La lutte contre l’érosion éolienne s’organise en deux étapes :

  • Replacer le site à protéger dans le système global, régional et local d’action éolienne, en tenant compte du cadre topographique et du type de dune. Cette étape aboutit à l’estimation de la superficie à stabiliser ou à protéger.
  • L’étape opératoire vise à réduire la vitesse du vent à la surface du sol, par exemple en augmentant sa rugosité de surface.

Les méthodes de protection utilisées et les normes établies varient selon l’expérience propre de chaque pays, selon les particularités du périmètre traité, la nature et la disponibilité en matériaux locaux, mais aussi selon la stratégie politico-économique établie en fonction des objectifs recherchés. L’efficacité des techniques reste locale et n’est pas généralisable à d’autres sites menacés : c’est là un des points critiques de la lutte contre l’ensablement.

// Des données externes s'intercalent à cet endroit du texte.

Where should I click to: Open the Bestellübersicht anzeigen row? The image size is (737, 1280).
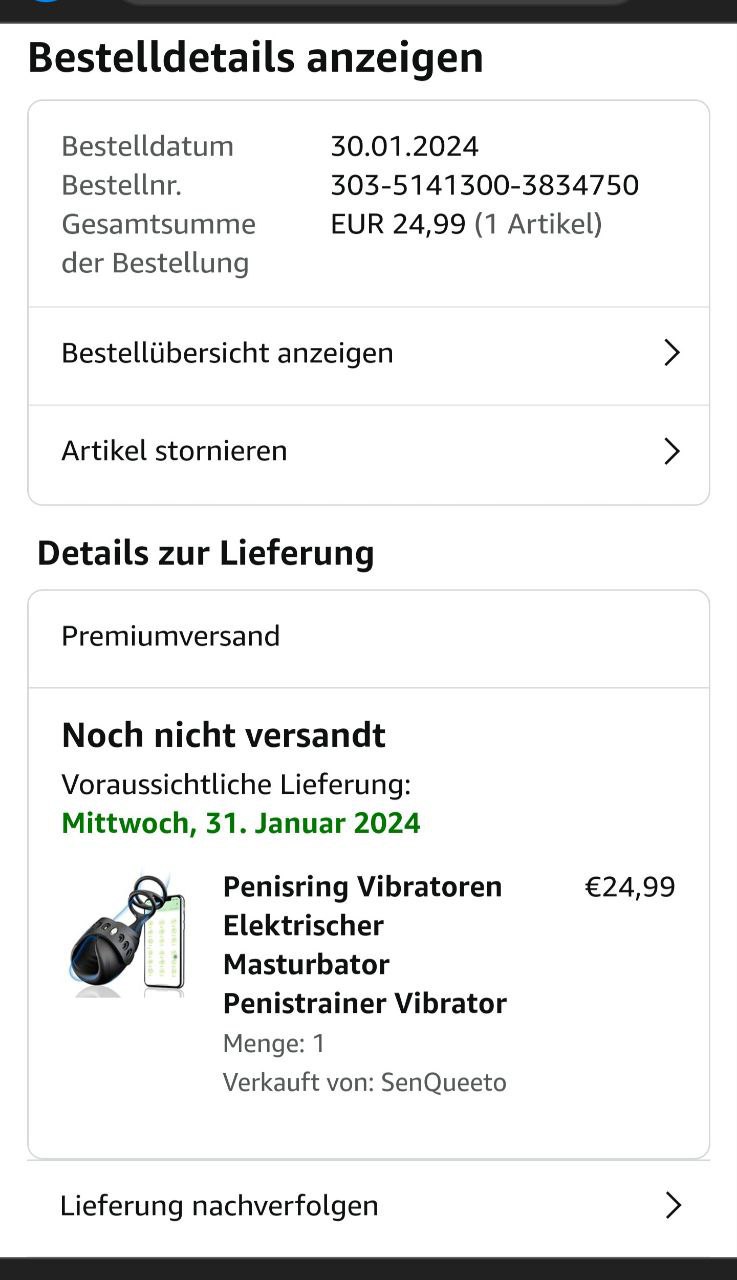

L’évaluation de l’efficacité des techniques de lutte contre l’ensablement est ponctuelle et liée au taux de réussite de chaque opération. Les résultats enregistrés sur le terrain et le niveau de protection assuré aux infrastructures sont, avec le coût, les principaux critères d’appréciation de cette efficacité.

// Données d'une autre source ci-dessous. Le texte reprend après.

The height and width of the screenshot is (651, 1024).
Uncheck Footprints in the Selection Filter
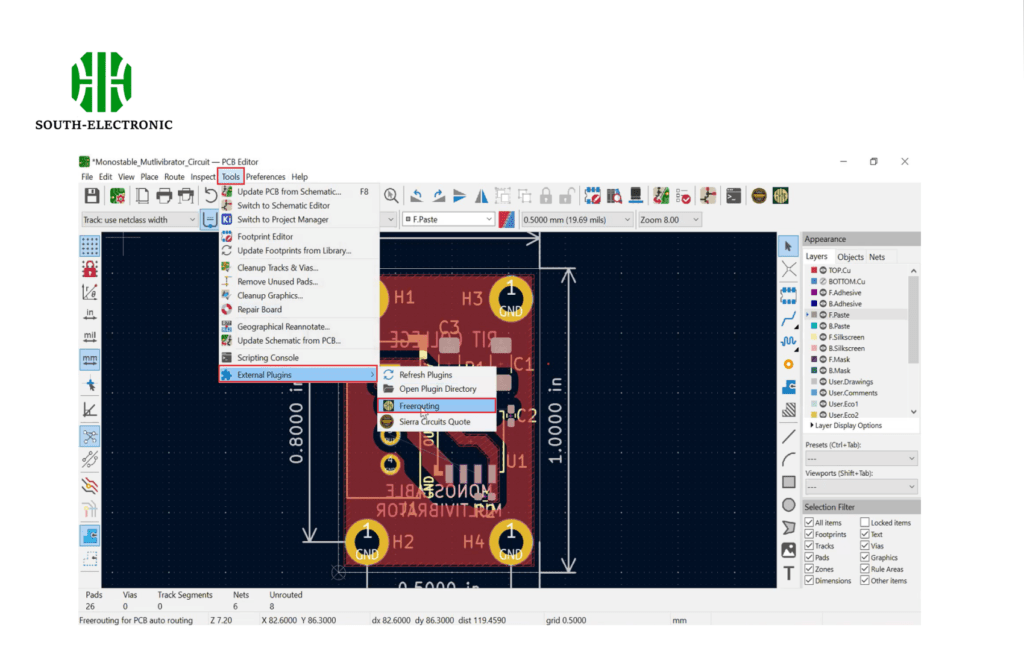point(811,535)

Toutes les méthodes doivent prendre en compte :

  • l’accès des paysans et des nomades à leurs champs et à leurs pâturages ;
  • l’organisation traditionnelle des villages ;
  • la disponibilité en main d’œuvre et le savoir-faire rural ;
  • les coûts financiers des techniques de lutte et surtout de leur maintenance.

La réussite des programmes de lutte suppose l’utilisation et la valorisation des spécificités écologiques et humaines locales pour minimiser les coûts et rendre les solutions viables pour les communautés.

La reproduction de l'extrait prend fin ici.